▸ What to work on
Look below for the line containing "Sort ascending with the A up-arrow icon". Reproduce it and every line after it exactly, and nothing more.

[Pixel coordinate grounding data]
=== Begin Enclosure ===
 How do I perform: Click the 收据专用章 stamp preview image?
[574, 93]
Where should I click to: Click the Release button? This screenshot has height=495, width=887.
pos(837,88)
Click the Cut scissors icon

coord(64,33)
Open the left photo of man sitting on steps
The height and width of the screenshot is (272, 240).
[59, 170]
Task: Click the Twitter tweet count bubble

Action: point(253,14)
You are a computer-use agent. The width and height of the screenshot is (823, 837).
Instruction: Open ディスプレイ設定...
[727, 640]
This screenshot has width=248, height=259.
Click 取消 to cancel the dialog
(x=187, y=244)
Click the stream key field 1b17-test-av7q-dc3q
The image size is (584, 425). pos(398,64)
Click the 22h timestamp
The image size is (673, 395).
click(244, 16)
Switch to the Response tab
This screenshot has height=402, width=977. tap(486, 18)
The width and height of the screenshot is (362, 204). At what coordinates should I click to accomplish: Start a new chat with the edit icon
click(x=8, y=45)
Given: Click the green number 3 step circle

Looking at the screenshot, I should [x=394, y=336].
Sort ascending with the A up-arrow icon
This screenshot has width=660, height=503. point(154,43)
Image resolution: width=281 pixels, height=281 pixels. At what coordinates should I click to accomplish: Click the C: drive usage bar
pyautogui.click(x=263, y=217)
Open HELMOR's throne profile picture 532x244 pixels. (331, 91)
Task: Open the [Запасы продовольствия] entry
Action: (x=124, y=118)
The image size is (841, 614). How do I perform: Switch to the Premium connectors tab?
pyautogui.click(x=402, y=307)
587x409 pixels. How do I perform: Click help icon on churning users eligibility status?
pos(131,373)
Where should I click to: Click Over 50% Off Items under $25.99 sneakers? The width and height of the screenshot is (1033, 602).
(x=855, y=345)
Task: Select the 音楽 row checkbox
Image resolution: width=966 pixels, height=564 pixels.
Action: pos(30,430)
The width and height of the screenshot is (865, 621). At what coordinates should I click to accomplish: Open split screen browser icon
=== End Enclosure ===
▸ Answer to this task
Sort ascending with the A up-arrow icon
This screenshot has width=660, height=503. point(154,43)
Image resolution: width=281 pixels, height=281 pixels. At what coordinates should I click to accomplish: Click the C: drive usage bar
pyautogui.click(x=263, y=217)
Open HELMOR's throne profile picture 532x244 pixels. (331, 91)
Task: Open the [Запасы продовольствия] entry
Action: (x=124, y=118)
The image size is (841, 614). How do I perform: Switch to the Premium connectors tab?
pyautogui.click(x=402, y=307)
587x409 pixels. How do I perform: Click help icon on churning users eligibility status?
pos(131,373)
Where should I click to: Click Over 50% Off Items under $25.99 sneakers? The width and height of the screenshot is (1033, 602).
(x=855, y=345)
Task: Select the 音楽 row checkbox
Image resolution: width=966 pixels, height=564 pixels.
Action: pos(30,430)
The width and height of the screenshot is (865, 621). At what coordinates should I click to accomplish: Open split screen browser icon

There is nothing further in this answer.